説明しないで物語をつくるとは?-職業としての小説家-村上春樹著-感想3【ネタバレ有り】

村上さんの言葉からわかる創作方法

村上さんは、物語の輪郭をデッサン・設計し「リアリズム」を一度徹底的に自分の心で溶かして、地下2Fで別の形に鋳造し直す。自身の小説はリアリズムに根差しているという。

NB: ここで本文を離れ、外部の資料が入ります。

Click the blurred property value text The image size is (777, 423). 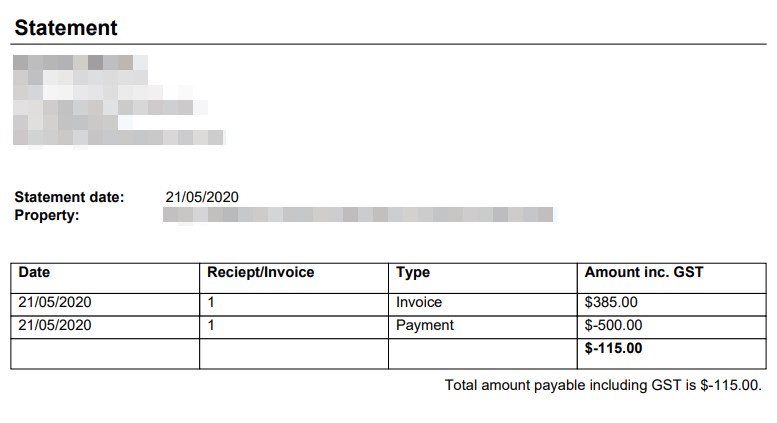[x=358, y=215]
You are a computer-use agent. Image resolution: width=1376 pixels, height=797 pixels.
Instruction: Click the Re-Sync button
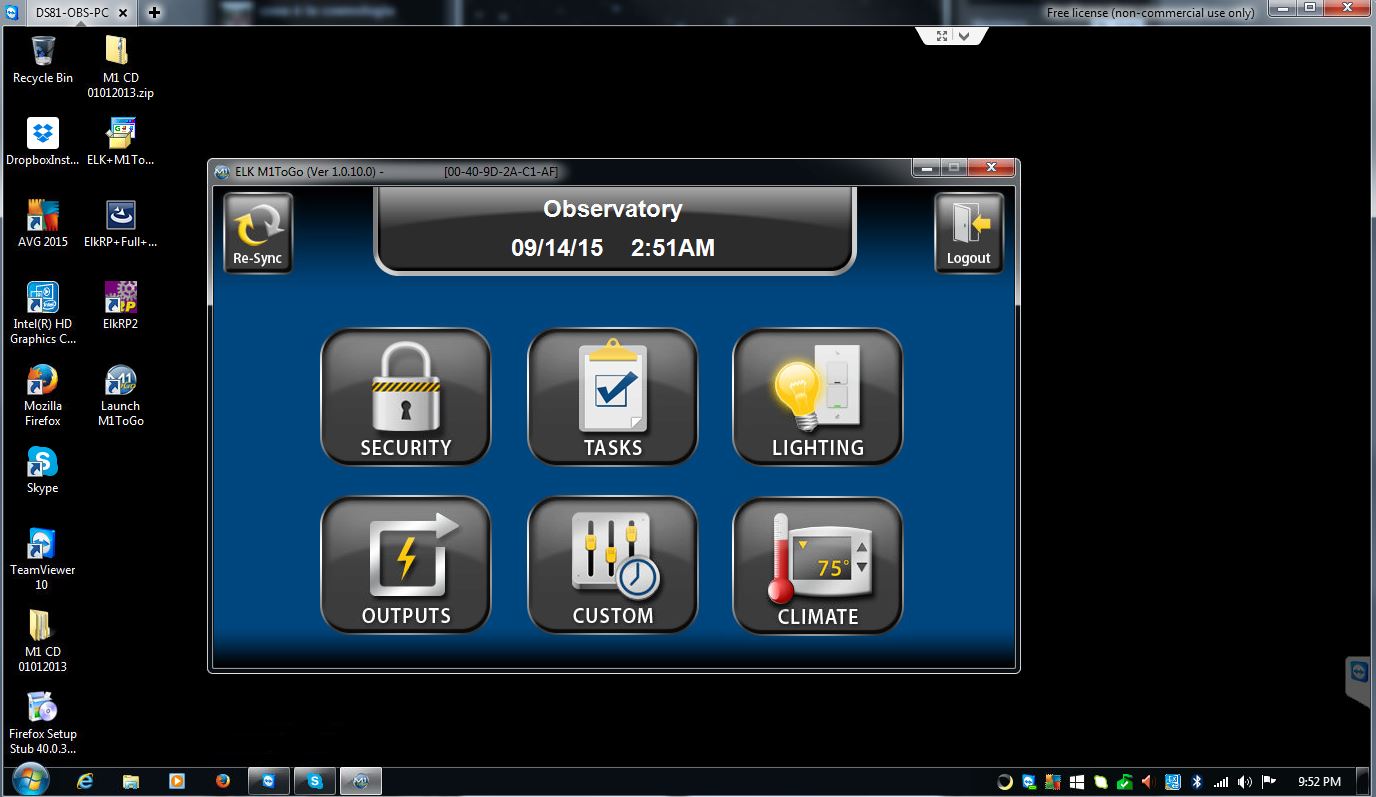[x=258, y=233]
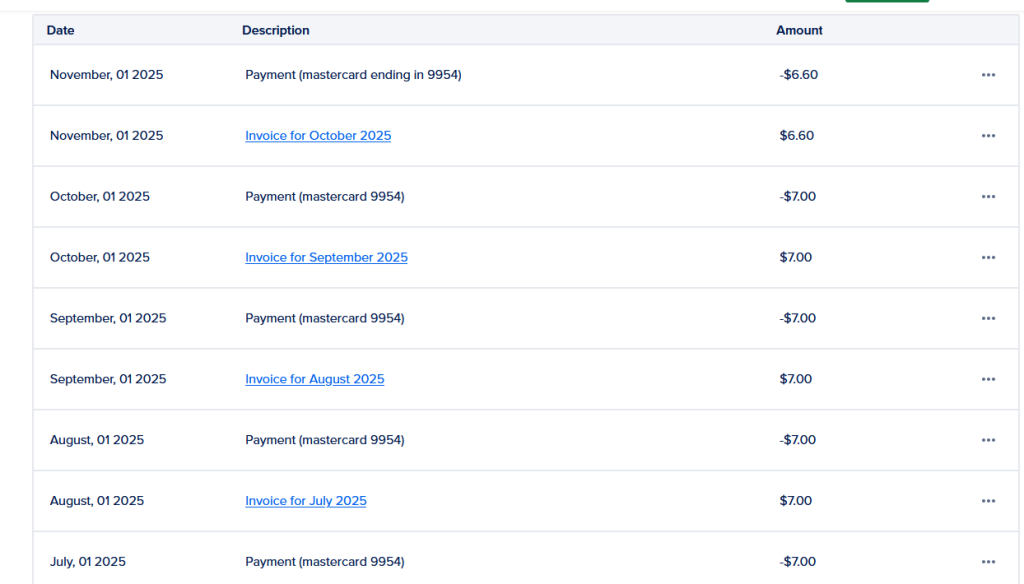Viewport: 1024px width, 584px height.
Task: Click ellipsis on September 01 payment row
Action: pos(988,319)
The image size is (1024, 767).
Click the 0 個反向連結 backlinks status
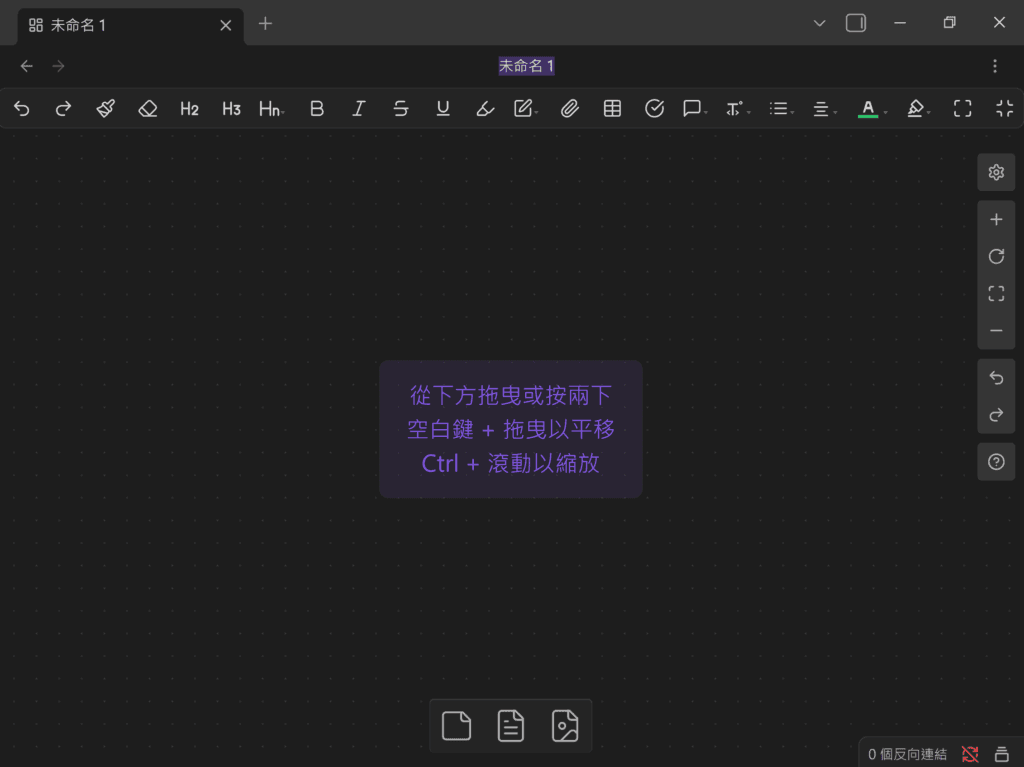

普通の言葉を大切に集め、細かなディテールとともに自分の記憶に留めて熟成。
そのマテリアルを高度な技術で組み立てて、小説という入れ物で練り上げて、納得がいくまで書き(焼き)直す。
そういう作業を繰り返して出来上がった小説を読者に提供している職人?

この本の中でも自身は、

「同じ文章を何度も読み返して響きを確かめたり、言葉の順番を入れ替えたり、些細な表現を変更したり、そういう「とんかち仕事」が僕は根っから好きなのです。」と言っています。

(P168)

村上春樹さんは、専門用語や難しい言葉を多用する訳でなく、だれでも書けそうな平坦な言葉を使いながら、誰もが難しいと考えているテーマを選んで小説にしている、稀有な作家なのだと思いました。

*最後まで読んでいただきありがとうございました。

村上春樹著「職業としての小説家」新潮文庫刊の本を読んだ感想になります。
【注意】本文より引用、一部ネタバレも有ります。
引用以外は、すべて個人的な推測に基づく感想です。